К публикации в газете «На краю» (экс-«Лимонка») готовится цикл стихов Бориса Березовского. Какими неведомыми путями попали к нацболам стихи олигарха, в последние годы проживающего в Лондоне, - неизвестно. Но факт остается фактом – в ближайшем номере газеты (обещает редакция) эти поэтические тексты будут опубликованы.
Героями стихов Березовского стали волжский разбойник и персонаж Достоевского, в текстах появляются отсылки к современной английской и классической русской поэзии.
В XIX веке, говорит школьная программа по литературе, было два великих поэта. На смерть первого немедля откликнулся второй. А на смерть второго с некоторым опозданием откликнулся Березовский. Вообще-то автор не упоминает фамилий, но сообщает, что «в горах Кавказа» «…дуэлянтская потеха // Закончила железный стих». Ну а «железный стих» (притом еще «облитый горечью и злостью») мы знаем, у кого был.
Вот Березовский его и уважил. И про эполеты не забыл (зачем, интересно, Лермонтов их перед дуэлью «поправил»? нервно ему было?), и любимый Михаилом Юрьевичем «Кавказ» два раза в шести строках написал, и оживил пейзаж (состоящий из «Кавказа гор» и «гор Кавказа») шумящей «в пропасти» рекой.
Впрочем, может, и не в Лермонтове дело. Просто грустные стихи про странную и трагичную жизнь поэтов приходят в такие времена, когда настоящим поэтам и правда становится трудно, в те времена, когда тяжелые испытания, клевета, тюрьма – для них всегда наготове, и даже смерть ходит с поэтами рядом, наступая на пятки, дыша в затылок.

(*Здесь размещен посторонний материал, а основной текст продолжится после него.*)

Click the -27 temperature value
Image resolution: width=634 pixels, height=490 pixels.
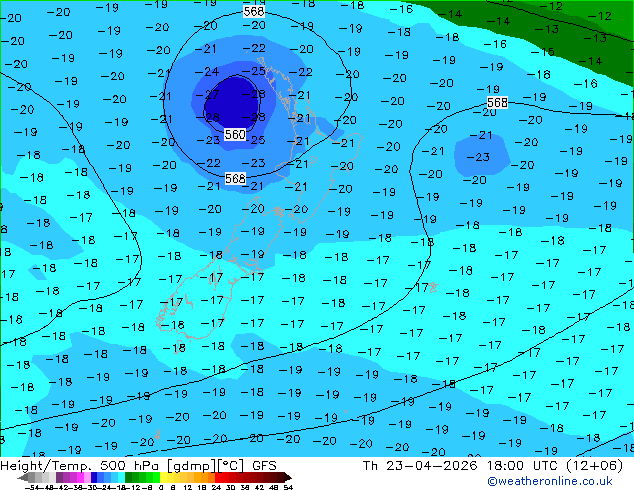[211, 94]
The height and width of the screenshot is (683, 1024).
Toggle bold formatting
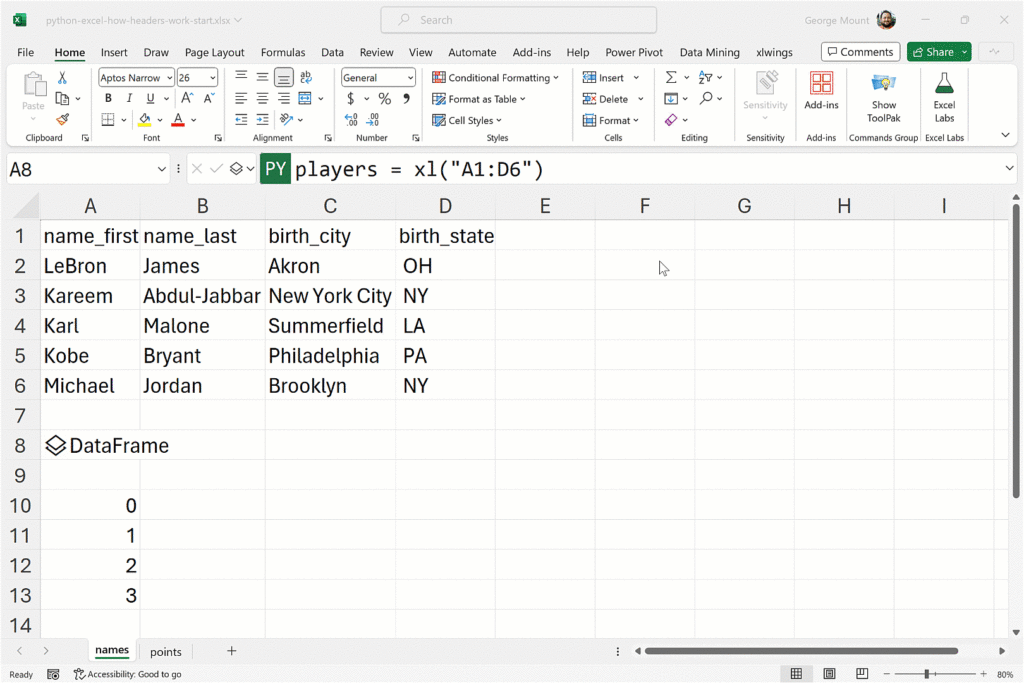click(108, 99)
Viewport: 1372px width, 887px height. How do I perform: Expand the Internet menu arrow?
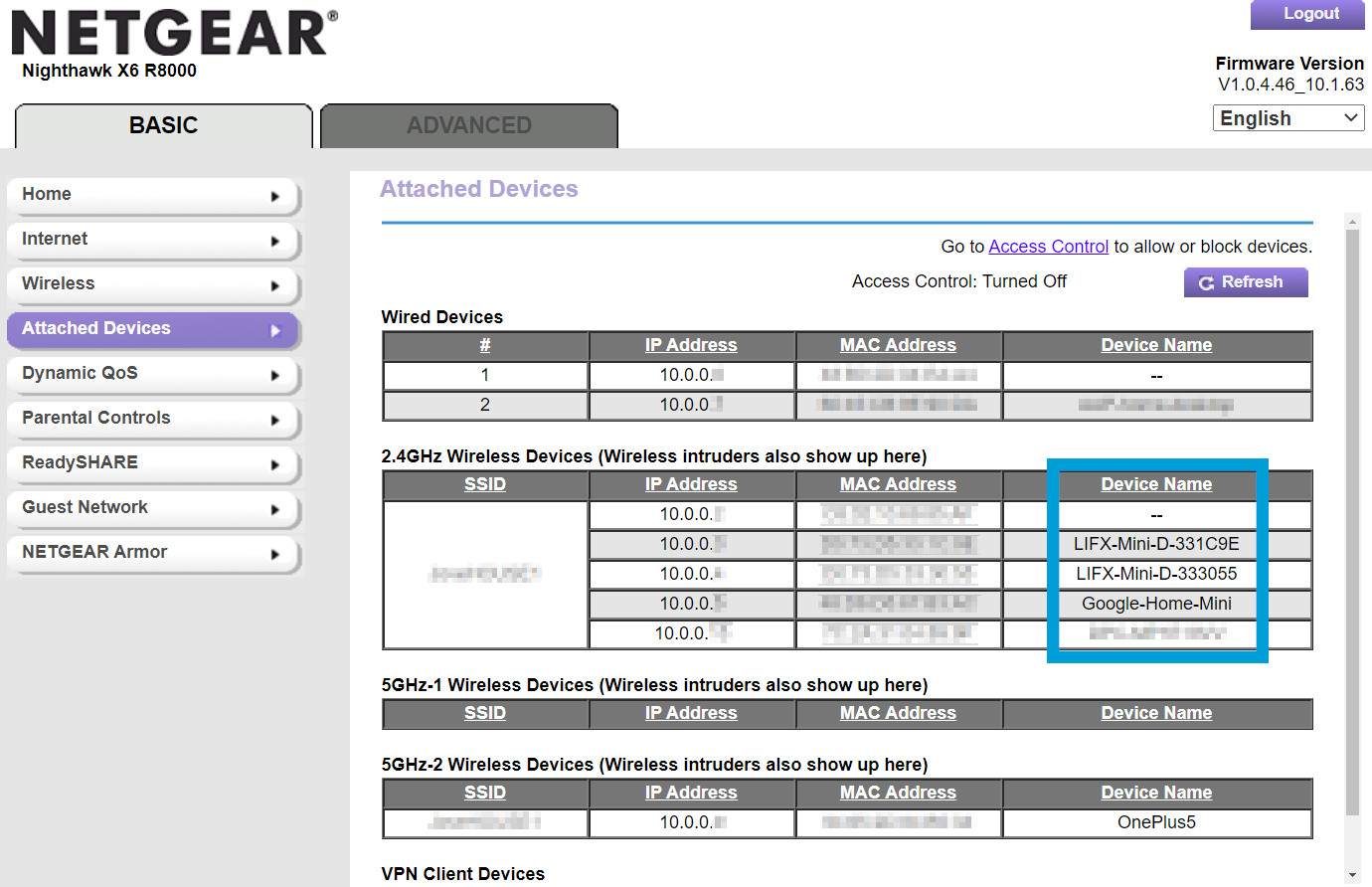(x=275, y=242)
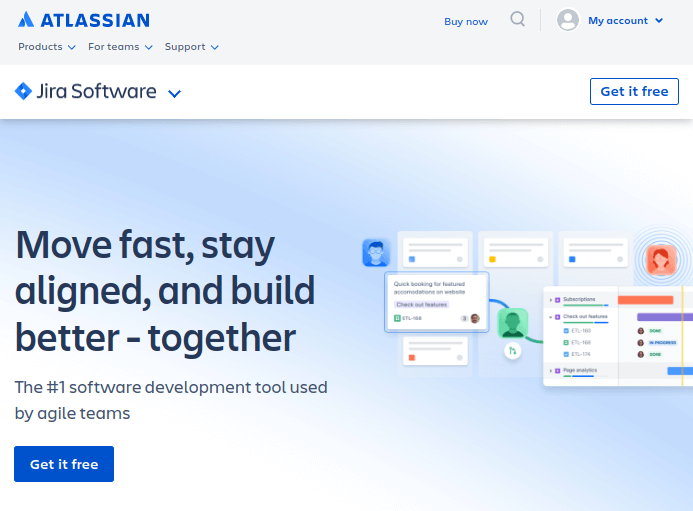Click the Jira Software diamond logo
The image size is (693, 511).
click(23, 91)
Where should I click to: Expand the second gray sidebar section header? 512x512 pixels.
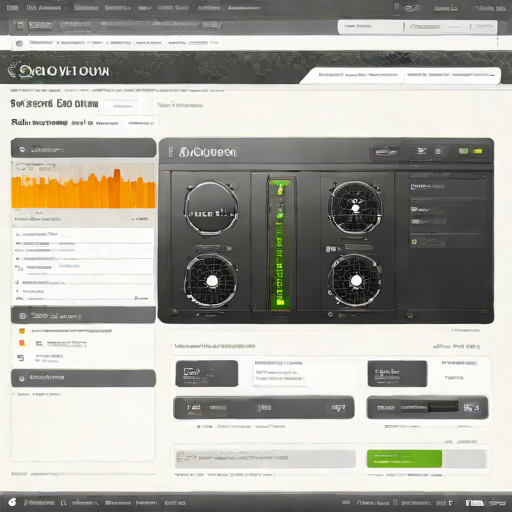coord(83,315)
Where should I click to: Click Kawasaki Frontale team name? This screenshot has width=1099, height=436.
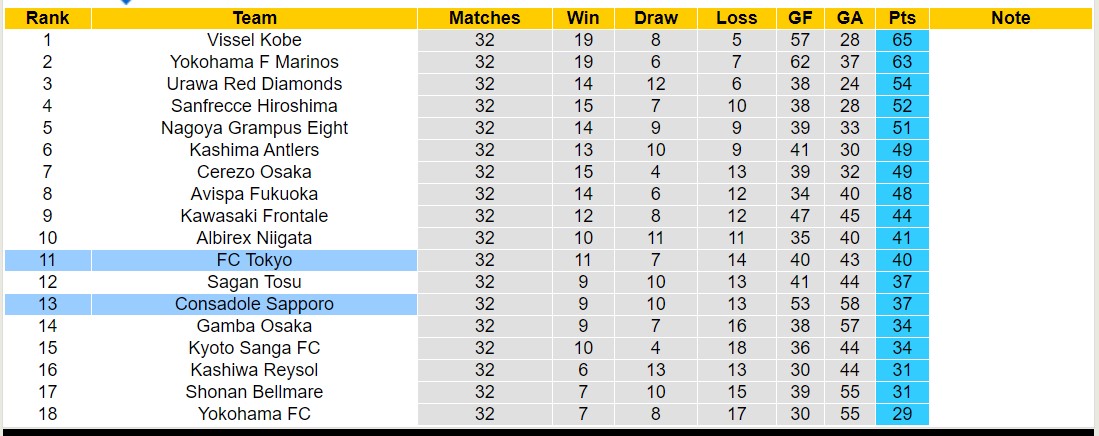click(x=254, y=216)
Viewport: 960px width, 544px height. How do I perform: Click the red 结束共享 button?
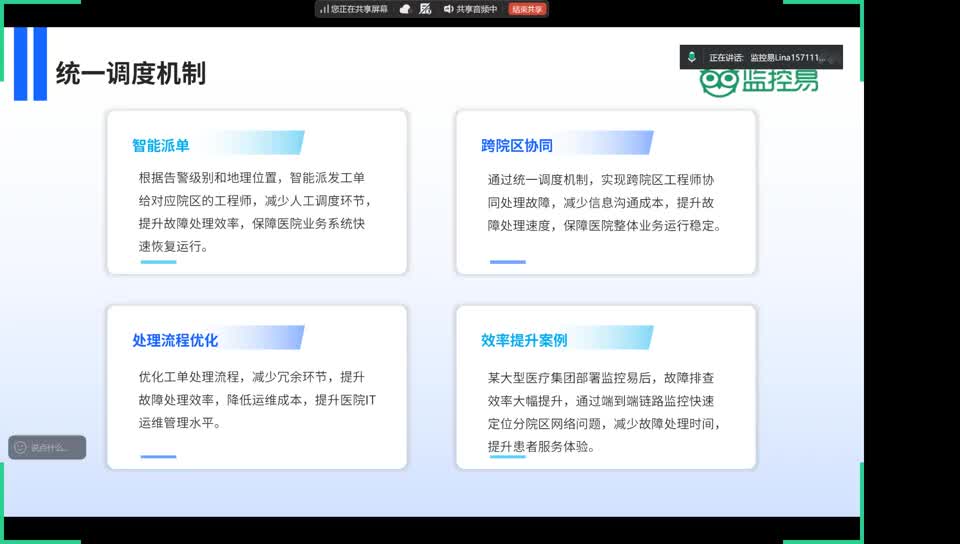(x=527, y=9)
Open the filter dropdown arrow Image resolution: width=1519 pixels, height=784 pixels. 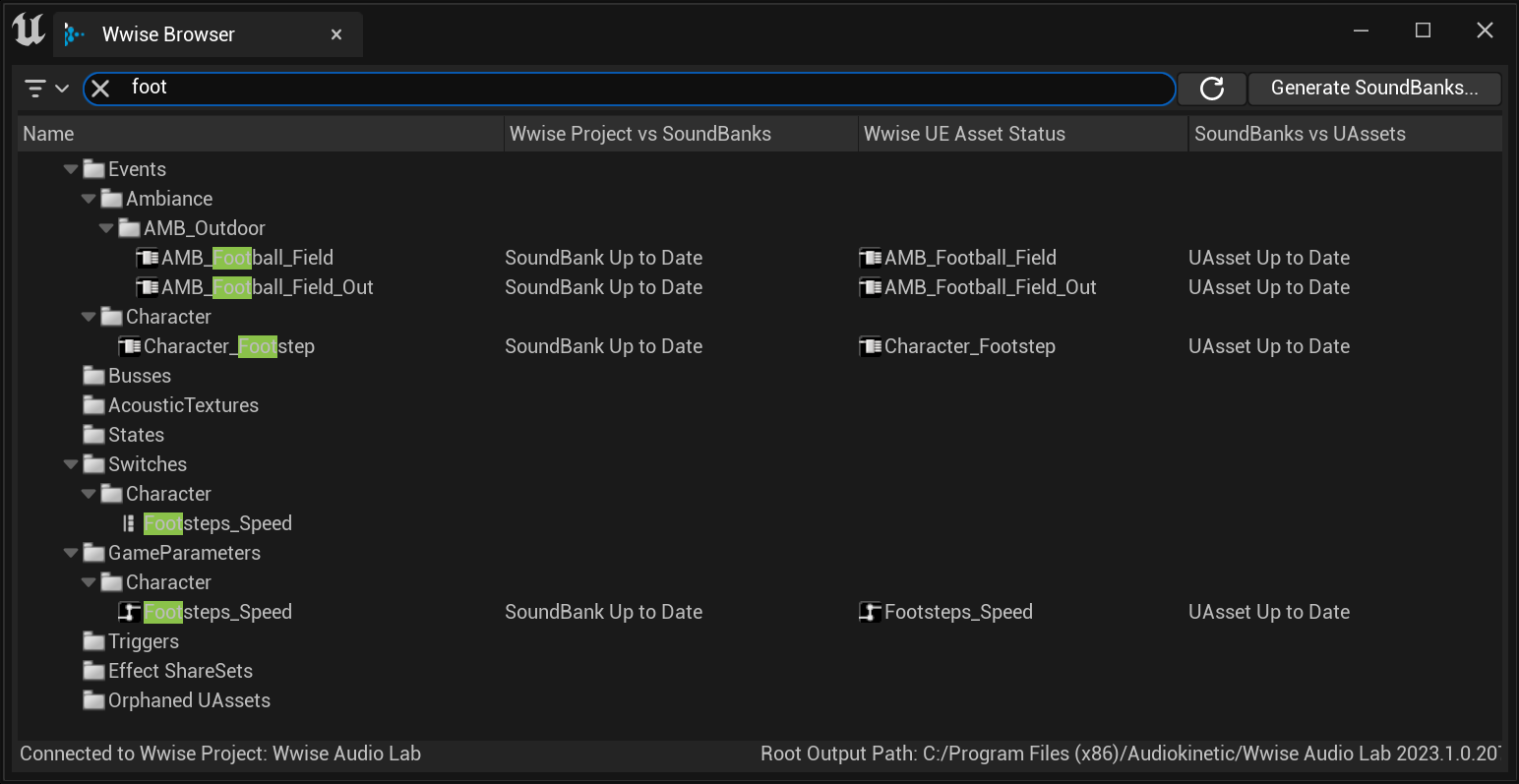point(61,88)
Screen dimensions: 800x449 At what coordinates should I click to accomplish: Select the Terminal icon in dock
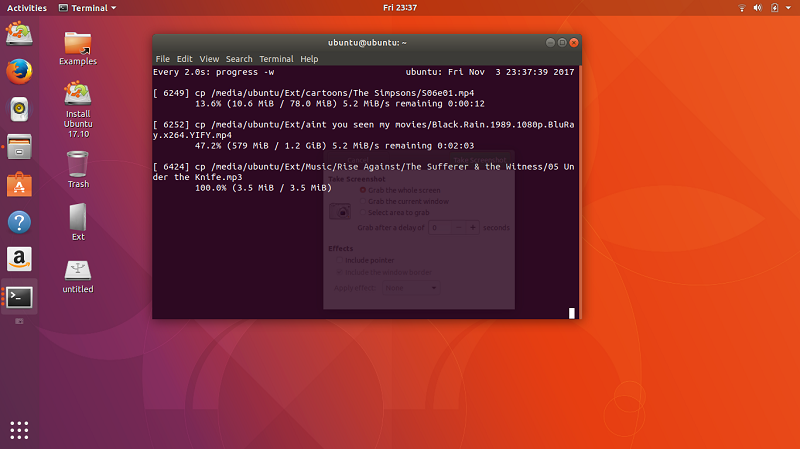(19, 297)
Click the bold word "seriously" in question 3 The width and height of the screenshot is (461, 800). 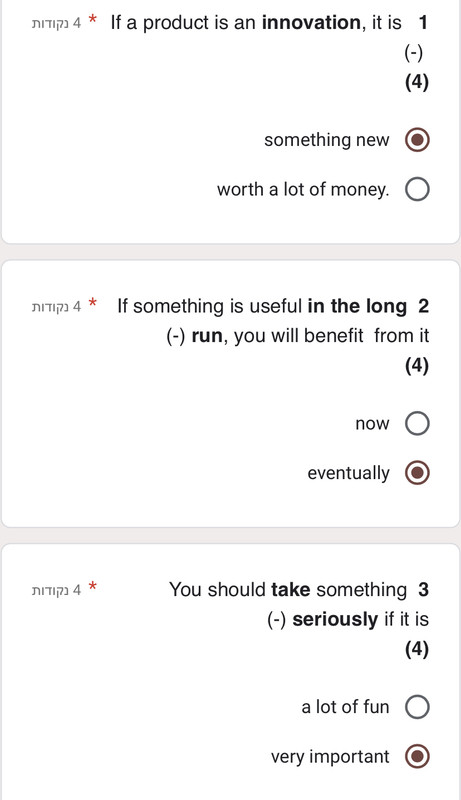335,619
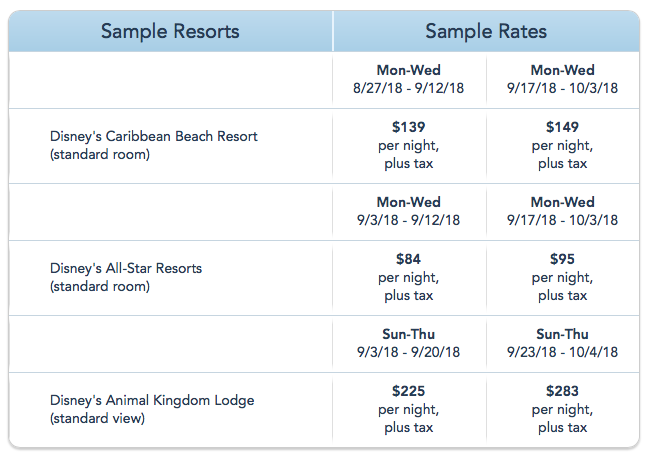This screenshot has width=651, height=464.
Task: Select Disney's Animal Kingdom Lodge row label
Action: [x=152, y=409]
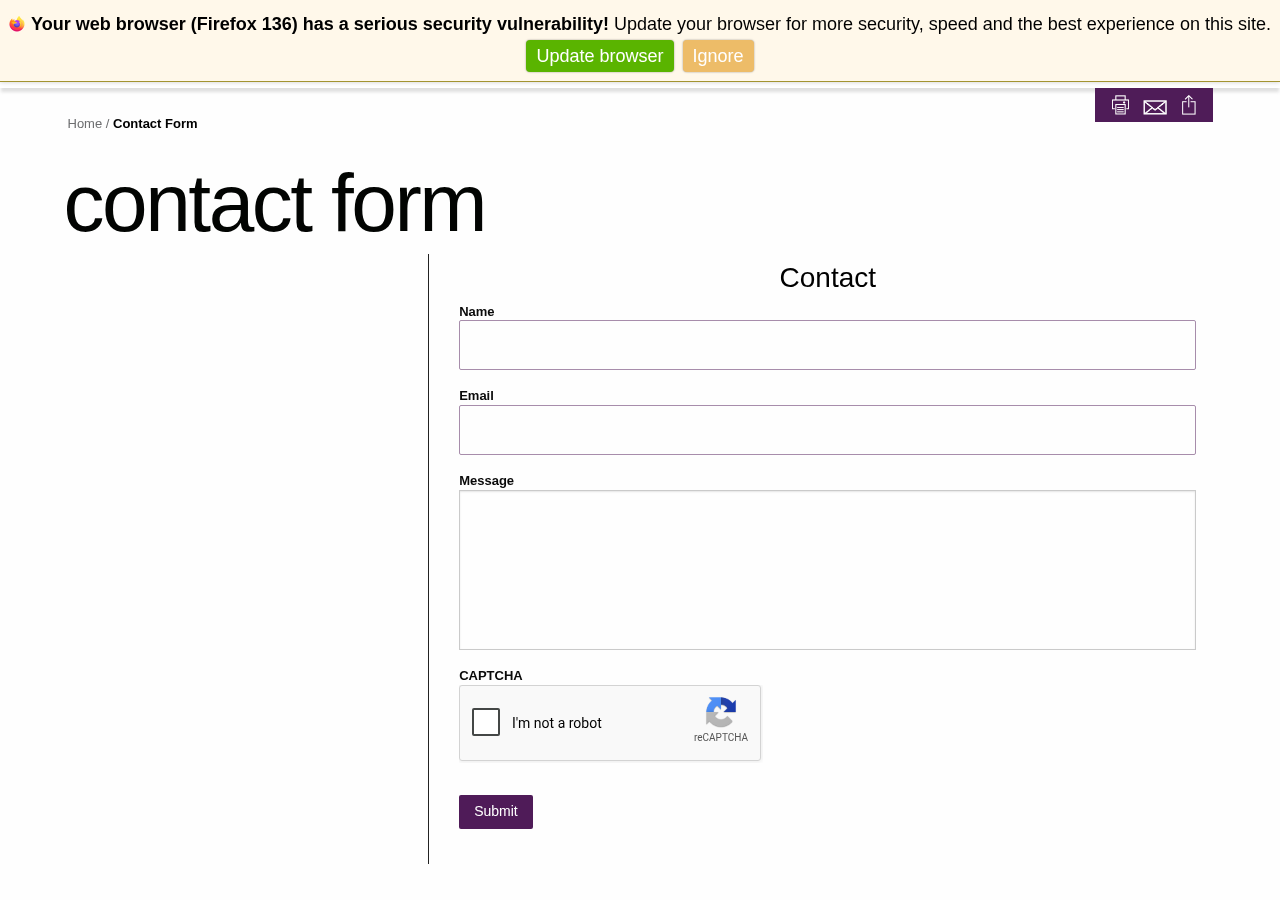This screenshot has width=1280, height=900.
Task: Click the CAPTCHA field label
Action: click(x=490, y=675)
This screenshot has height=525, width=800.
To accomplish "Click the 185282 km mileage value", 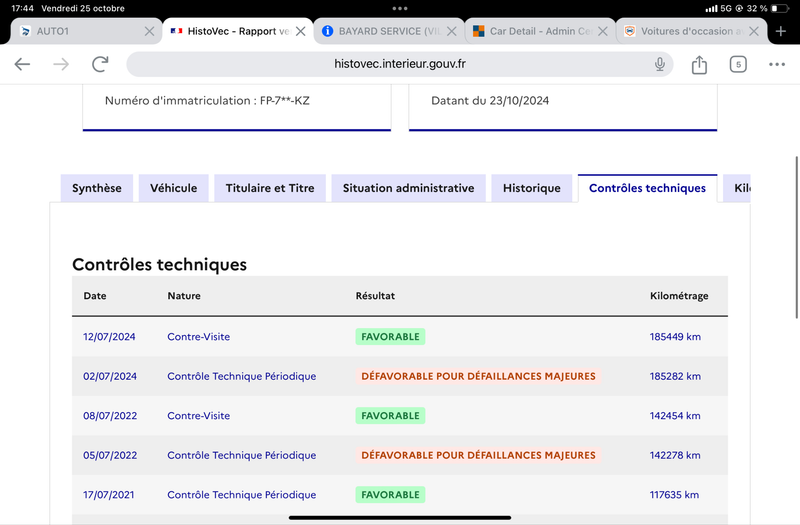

Подборку стихов открывает «Confusion» («Смятение»). Несмотря на очевидную слабость стиха, о нем почему-то хочется говорить серьезно. Возможно, потому, что выбрана в общем-то серьезная тема. И еще потому, что в тексте есть одна талантливая строчка – на английском, впрочем, языке.
Аллюзии на текст неосимволиста Питера Синфилда «Epitaph» («Эпитафия»), написанный им для «King Crimson», начинаются уже с названия: так, в тексте Синфилда есть строка: «Confusion will be my epitaph» («Смятение» - будет моя эпитафия»). И дальше в текст Березовского органично входит цитата на языке оригинала: «Порывы ветра в сотни флейт, // И дождь стучит в окно. // Between the iron gates of fate – // Другого не дано».
И Синфилда, и Березовского волнует тема судьбы, в сравниваемых текстах понятие «судьба», «fate» встречается несколько раз.
На первом плане в «Confusion» – проблема личной судьбы, а за ней (к чему отсылает фраза из Синфилда) – и судьбы человечества. Судьба представляется жестокой, холодной, тяжелой – таковы ее «железные врата», а герой остановился, замер между этих застывших железных врат судьбы рода человеческого, в точке, где его собственная судьба замкнулась, остановилась, между ветром и дождем, и любое движение приведет к началу нового круга – нового «тура». Миг смятения. Но ничего не остается, как принять эту холодную, тяжелую судьбу, ибо – «другого не дано».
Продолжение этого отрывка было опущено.